Now I have been healthy for almost three years and it is amazing. Of course, some days are tough, but then I try to think about what I have been through and what I have achieved and survived. I have fought so hard to get to where I am today and I really do not want it to go to waste.
If I may give one piece of advice to others who are experiencing low moments, it is to ask for help! It is so easy to think that no one cares about you, but people aren’t mind readers. You and only you have the power to change the situation you are in. If you want help, you must tell somebody about how you feel. Surprisingly, most people are caring and willing to help.
MM: In your experience, how important is the link between physical health and mental health?
MH: Emily T. Troscianko wrote an article about anorexia in “Psycology Today” where she claims that “the mind may make the body sick, but only the body can help the mind be well again.”
If you are underweight, your brain does not work as a normal, healthy brain. It is common to not want to gain weight when you are underweight. That is one reason why it is so hard to treat anorexia. “Put another way: you can’t make an anorexic want to put on weight until he or she has begun to do so.”

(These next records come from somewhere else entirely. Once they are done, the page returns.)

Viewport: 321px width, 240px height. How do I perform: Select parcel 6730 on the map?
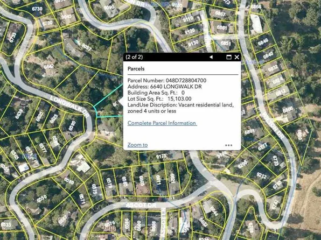[37, 9]
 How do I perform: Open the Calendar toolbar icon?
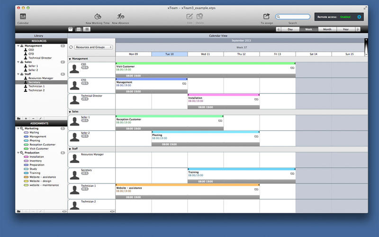23,17
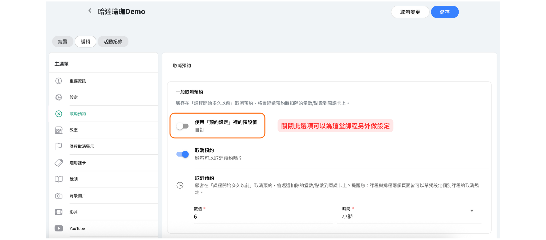Viewport: 546px width, 240px height.
Task: Click the 說明 book icon
Action: (x=59, y=179)
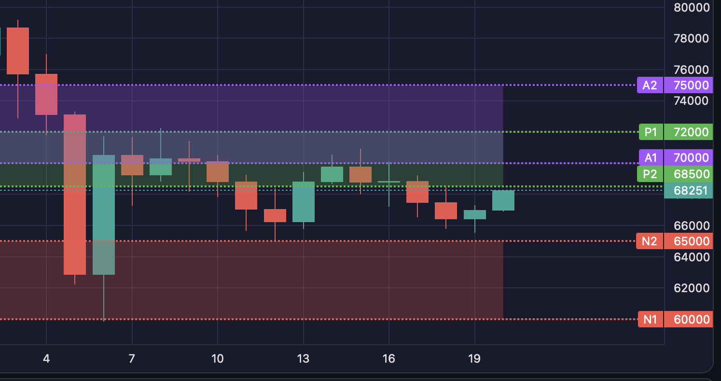The image size is (721, 381).
Task: Select the P2 pivot level badge
Action: click(650, 174)
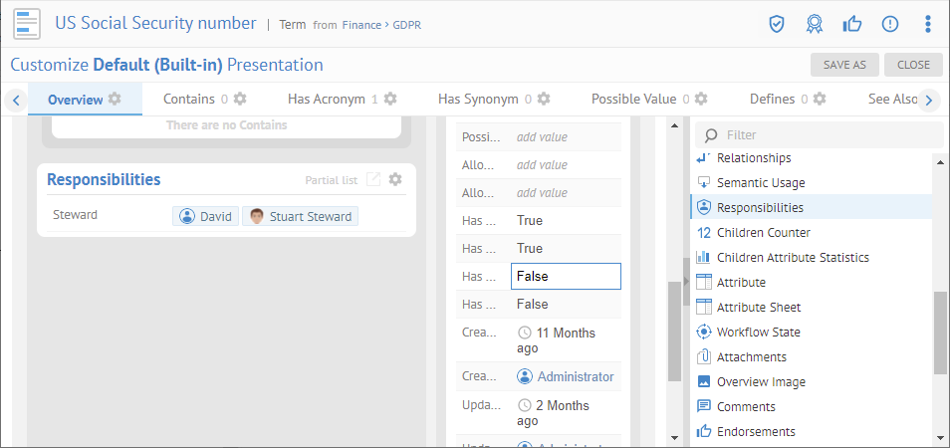Screen dimensions: 950x448
Task: Click the Administrator creator link
Action: (575, 376)
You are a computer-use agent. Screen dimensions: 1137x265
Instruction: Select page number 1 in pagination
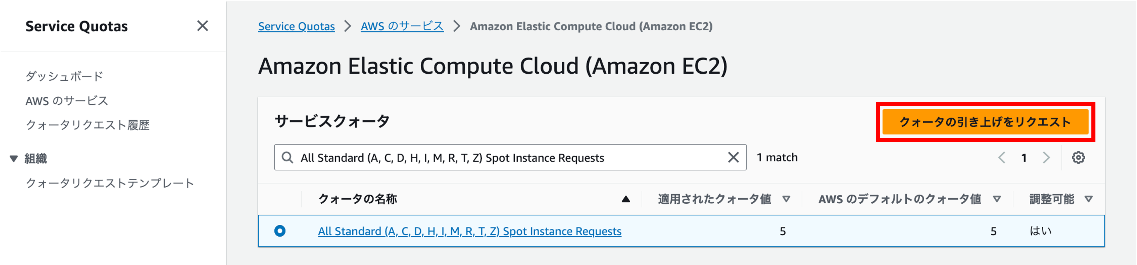point(1024,157)
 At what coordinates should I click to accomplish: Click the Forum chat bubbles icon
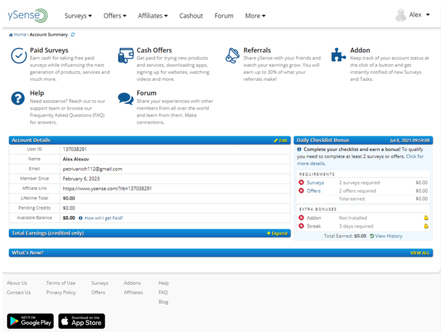coord(126,99)
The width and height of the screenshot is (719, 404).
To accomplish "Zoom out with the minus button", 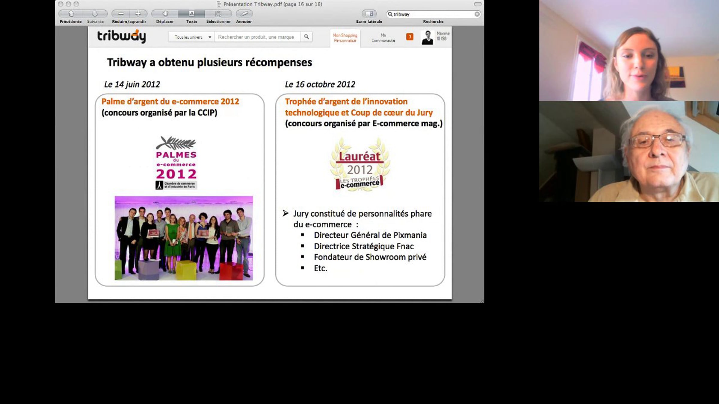I will (121, 14).
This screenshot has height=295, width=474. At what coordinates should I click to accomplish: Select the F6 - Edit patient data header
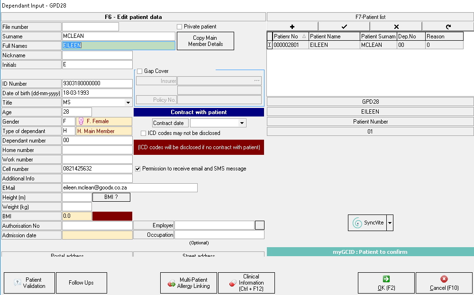(x=133, y=17)
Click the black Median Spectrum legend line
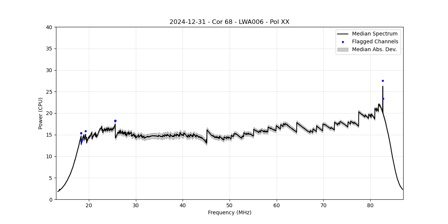 (x=343, y=34)
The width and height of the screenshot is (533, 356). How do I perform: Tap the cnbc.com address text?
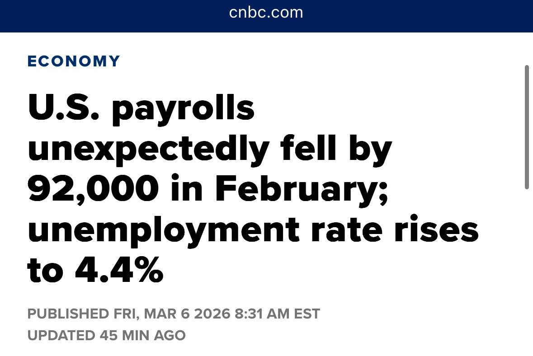pyautogui.click(x=266, y=13)
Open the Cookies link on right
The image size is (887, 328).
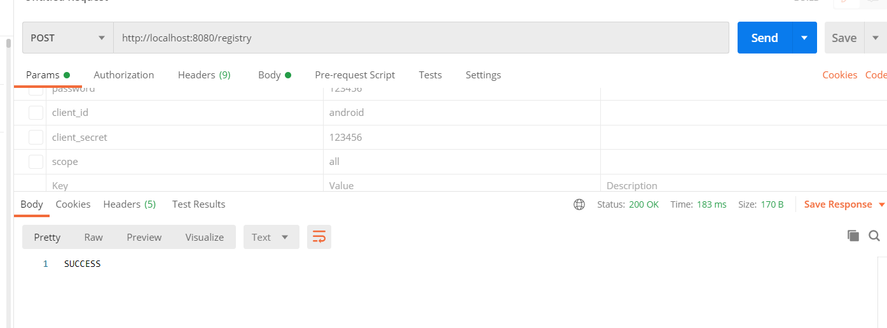point(840,75)
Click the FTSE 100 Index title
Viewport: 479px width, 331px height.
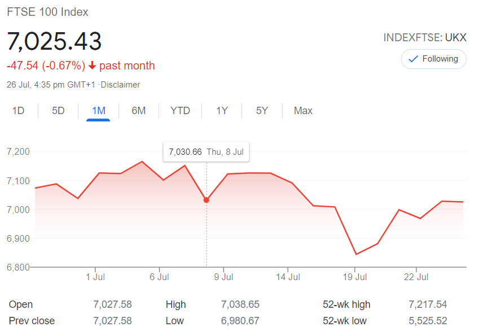point(47,12)
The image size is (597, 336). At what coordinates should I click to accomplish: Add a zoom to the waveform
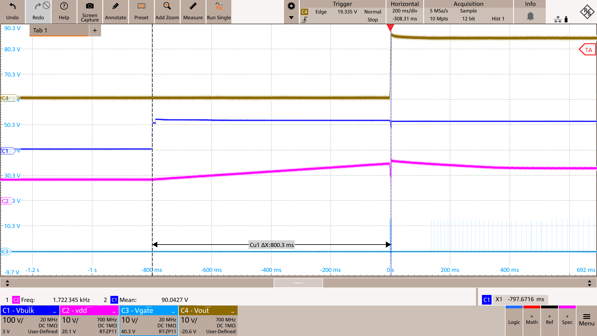pos(167,12)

As an ex-anorexic, I can relate to this. I was not comfortable in my body before I reached a healthy weight. Some weeks ago I saw a picture of myself when my BMI was below 12, and it was awful. However, thinking back to when the photo was taken at the time I could not see that I was especially thin.
My way of achieving successful treatment was to fall in love and begin to workout. I met my fiancé about four years ago, and since dating often includes food, I was “forced” to eat more than I did at that time. Suddenly he became more important than counting calories so I slowly began to gain weight. I do not say it was easy, but for the first time it was possible to imagine a healthy life without anorexia. As I put on weight, I experienced that I was happier, more focused and had a lot more energy. I started to work out and I started to run. Regular exercise increased my appetite and I just got happier, healthier and stronger. My body was finally a friend and a collaborator. So yes, I my experience shows that there is a bidirectional relationship between mental illnesses and physically healthy outcome.
MM: Having a mental health illness could be seen as a weakness, but in your experience how is it actually a strength?
MH: Due to my situation, I have met many people who are struggling with mental disorders. Some of the ones I have been hospitalised with are the wisest and most careful people I know. I guess you could say that having a mental health illness is a weakness, but yes, in my experience it could actually be a strength.
If you have reached rock bottom and got yourself up again you are strong! If you have experienced the worst, I think you are better able to appreciate it when things are good. You have acquired some experiences that may benefit others. As an example, I work as a volunteer at the Red Cross. I am one of the leaders of an art group for people that suffer from social anxiety etc. I am not sure I would have been there without my my previous experiences.